That said, becoming internationally influential, a shared goal by many non-Western biennales, often means the inclusion of Western art actors and organizational conventions. The standard of “what is good art” is still held by the Western art world (Couto and de Fátima 2019). Though some non-Western biennales have been criticized as “self-colonial” due to their pursuit of internationality by overly presenting Western artists or losing connections with the local (Lu 2017), this can be seen as an organizational strategy to promote international acceptance and attention. Therefore, “optimal distinctiveness,” a balance between conformity to Western art conventions and differentiation from them, is important for the development of current non-Western biennales (Zuckerman 2016a, b).

In China, the last 20 years has brought rapid development of the local cultural industry, including significant growth in contemporary art museums, galleries, auction houses, art districts, and many kinds of art fairs (Zhou 2020). Concurrently, China’s increased involvement in international affairs promoted the Chinese government to offer more administrative support to culture providers to improve global influence of Chinese culture and increase the nation’s soft power (Report on the Work of the Government 2011, 2014, 2016, 2017). Consequently, since 2000, a flourishing local art scene has allowed Chinese art practitioners increasing independence from Western standards (Lv 2008).

Since 2000, the Shanghai Biennale has also gained significant recognition from the Chinese government as well as from the international community. In its most recent stage, the Shanghai Biennale keeps expanding its influence in both the local and the global context by negotiating legitimacy demands while seeking to distinguish itself amongst growing competition of international biennales worldwide (Zhu 2007). In the final years examined in this study, we identify three significant changes to the Shanghai Biennale organization and focus: increased curatorial freedom; the establishment of the City Project; and an emphasis on non-Western art.

Curatorial choices: negotiating expectations of control and independence

The Shanghai Art Museum was often criticized by both foreign and local art practitioners as too small a venue for large-scale exhibitions like the Shanghai Biennale (Zhao 2008; Guo 2014a, b).

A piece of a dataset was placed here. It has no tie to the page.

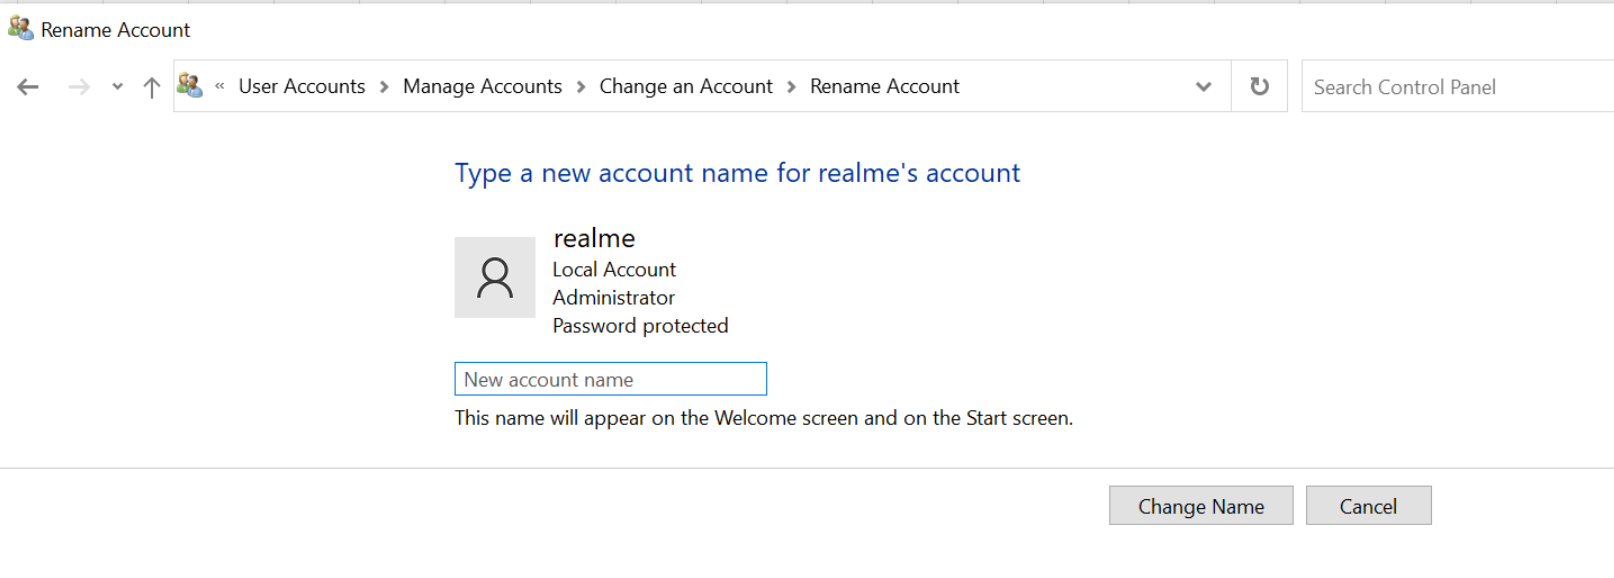Expand the double-chevron breadcrumb overflow
The image size is (1614, 578).
tap(219, 87)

In 2012, the Shanghai Biennale was relocated to the Shanghai Power Station of Art, an impressive space originally built for the World Expo 2010. This then became the first national museum dedicated to the exhibition of contemporary art in mainland China. According to Li Lei, director of the Shanghai Art Museum, the establishment and development of the Power Station of Art was one of the major cultural projects of the Shanghai Municipal Government, indicating significant official support for both contemporary art and the Shanghai Biennale (Artron.net 2012). To celebrate this relocation, the theme of the 2012 Shanghai Biennale was “Reactivation,” marking a new beginning or rejuvenation.

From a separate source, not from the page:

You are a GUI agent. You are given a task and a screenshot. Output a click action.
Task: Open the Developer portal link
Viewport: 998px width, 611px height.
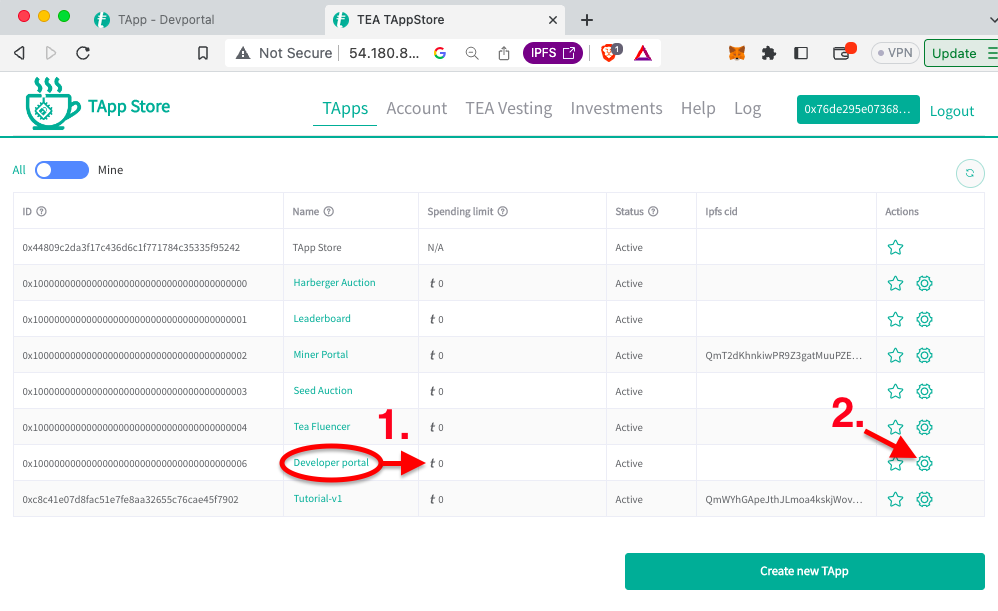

The relocation provided the Shanghai Biennale space and, in consequence, increased its prospective impact, as Li Xiangyang, secretary of the Organizational Committee of Shanghai Biennale, explained in an interview:

Due to the relocation, the available space increases. Consequently, the scale of the Shanghai Biennale expands, the investment on the Biennale increases, and the exhibition period extends.Footnote 11

Such investment increased the Shanghai Biennale’s potential, but also increased expectations that the organization establish and maintain international standing and prestige. To garner greater international support and participation however, the Biennale organization had to establish legitimacy as an independent organization, unrestricted in its choice of the best of avant-garde work. To do this, the Shanghai Biennale needed to demonstrate greater curatorial liberty. As mentioned earlier, curators’ choice in exhibition themes and artists were tightly controlled. However, in response to pressures about freedom of choice, in 2014 a new curatorial system was adopted where the chief curator was chosen by committee based on the candidate’s submission of curatorial ideas and plans (Zhou 2014). Once selected, the chief curator was given decision rights on the theme and artist choice, grounded in the approved plans. This change, according to Gong Yan, director of the Power Station of Art, is “to give more power to the chief curator(s) so they can achieve their ideas more freely,”Footnote 12 paralleling the curatorial system most common in other biennales worldwide. In 2014, when the new curatorial system was adopted, the 10th Shanghai Biennale, “Social Factory,” hired the first foreign chief curator, Anselm Franke (Germany).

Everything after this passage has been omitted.